C'est un film documentaire de Jean Loïc Potron et Gabriella Kessler que j'ai vu à Concarneau il y a quelques semaines.

Un de ces moments, de moins en moins rares hélas, qui prend à la gorge et vous fait dire : non ! Non ça ne peut pas continuer comme ça ! Il faudra bien que ça s'arrête un jour !

 

braddock-america 4825330

 

La camera de JL Potron suit inlassablement des rues défoncées, des trottoirs couverts de déchets, des silhouettes fantomatiques de monstres d'acier qui s'effritent peu à peu.

"On dirait le Sud" : ce Sud de la planète, hors de la compétition, où les villes s'embourbent et se délitent dans l'impuissance des Etats.

Mais Stop ! Ici c'est Braddock, America, fleuron de l'acier yankee, symbole des réussites insolentes du siècle passé où l'on magnifiait le made in USA; une ville de 70 000 habitants, aujourd'hui réduite au 1/10è de sa population, où s'installaient des émigrés d'Europe et d'ailleurs, fascinés par "the american way of life" .
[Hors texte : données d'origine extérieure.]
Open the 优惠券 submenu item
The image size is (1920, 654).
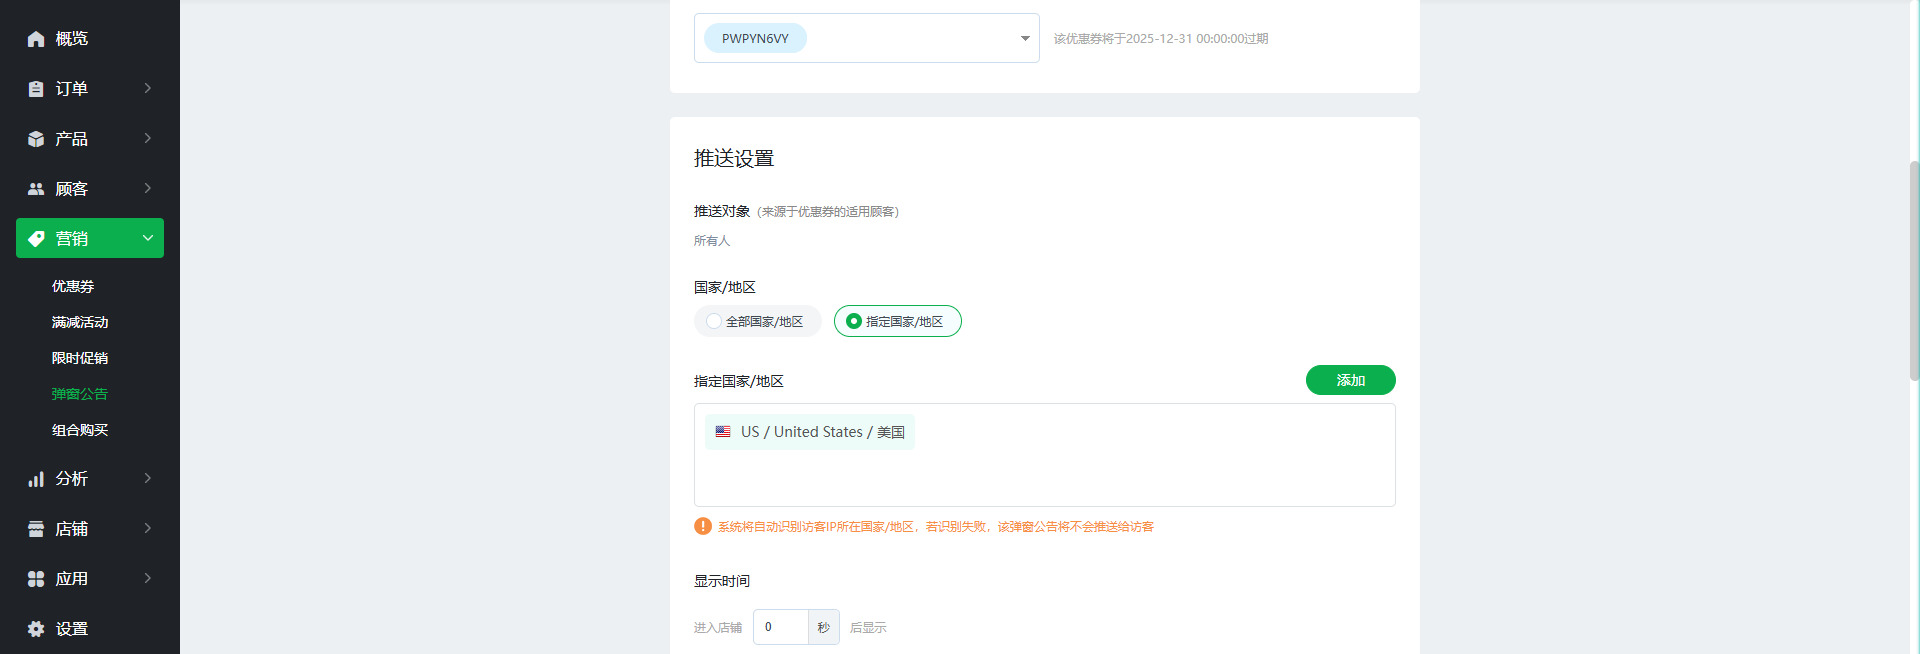(73, 286)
Et puis boum ! mondialisation oblige (!) tout s'est écroulé en une vingtaine d'années.
Mais c'est de l'Amérique dont on parle ! du pays du capitalisme triomphant, de la libre entreprise, du self made man, de la vénération accordée à l'industriel qui pavoise ... et là bas, dans cet El Dorado, on délocalise ?
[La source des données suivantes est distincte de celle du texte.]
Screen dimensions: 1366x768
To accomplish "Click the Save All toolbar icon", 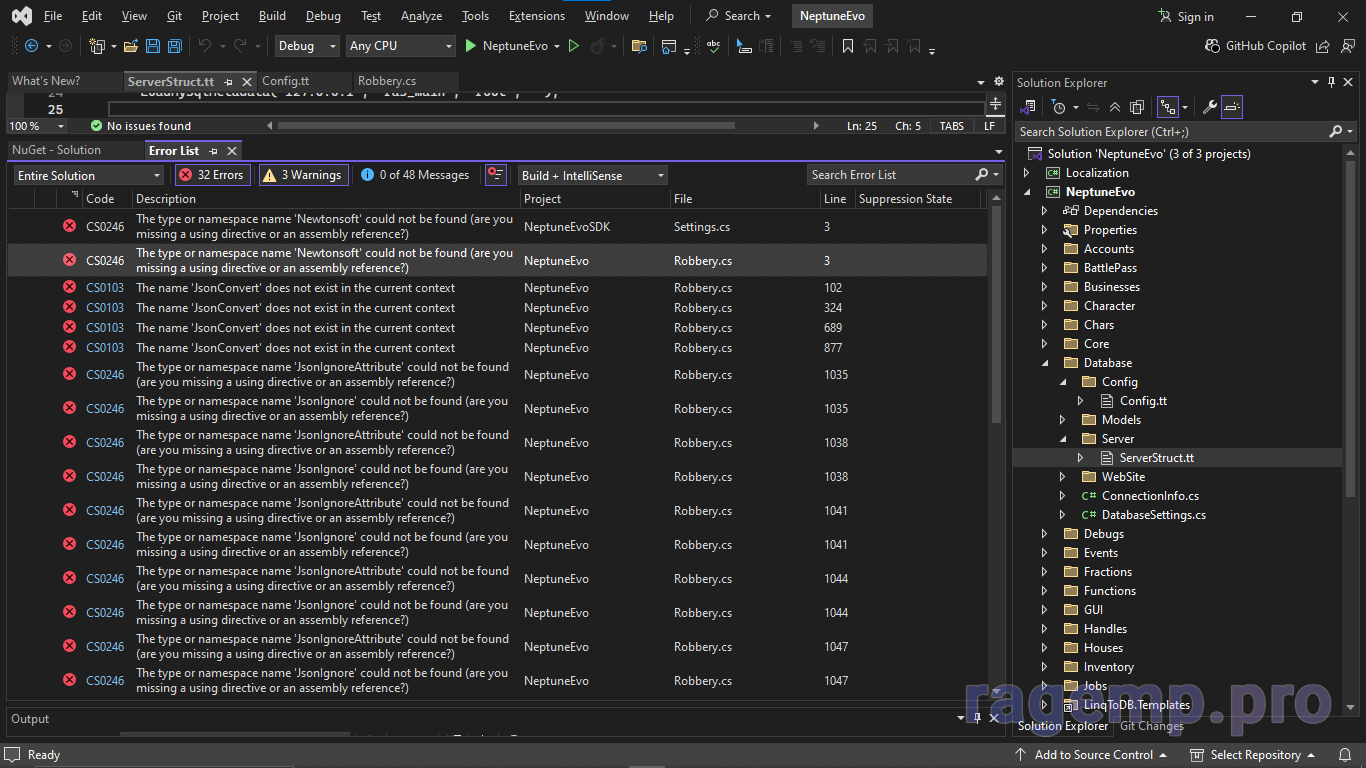I will point(175,46).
C'est la première claque que je reçois, accompagnée de cette réflexion immédiate :

Quoi ? au moment où l'on entend répéter à satiété, que la difficulté des patrons à investir, à embaucher en France, voire en Europe (ces bastions crypto-communistes de l'Etat providence!!) vient d'un excès de règlementation, de taxes, de contraintes, d'empêchement de tourner en rond... Quoi aux USA aussi ? Mais alors ?

N'est ce pas  là bas le règne du libéralisme débridée, de la liberté sans contraintes qui permet toutes les audaces?

Et poutant, eux aussi, ils délocalisent !

On voit alors dans cette ville mythique privé des bienfaits de la "manne libérale", des américains comme vous et moi, identiques à nos ouvriers de Lorraine et d'ailleurs, semblables aux millions de gens de partout sacrifiés sur l'autel du Dieu Fric tout puissant.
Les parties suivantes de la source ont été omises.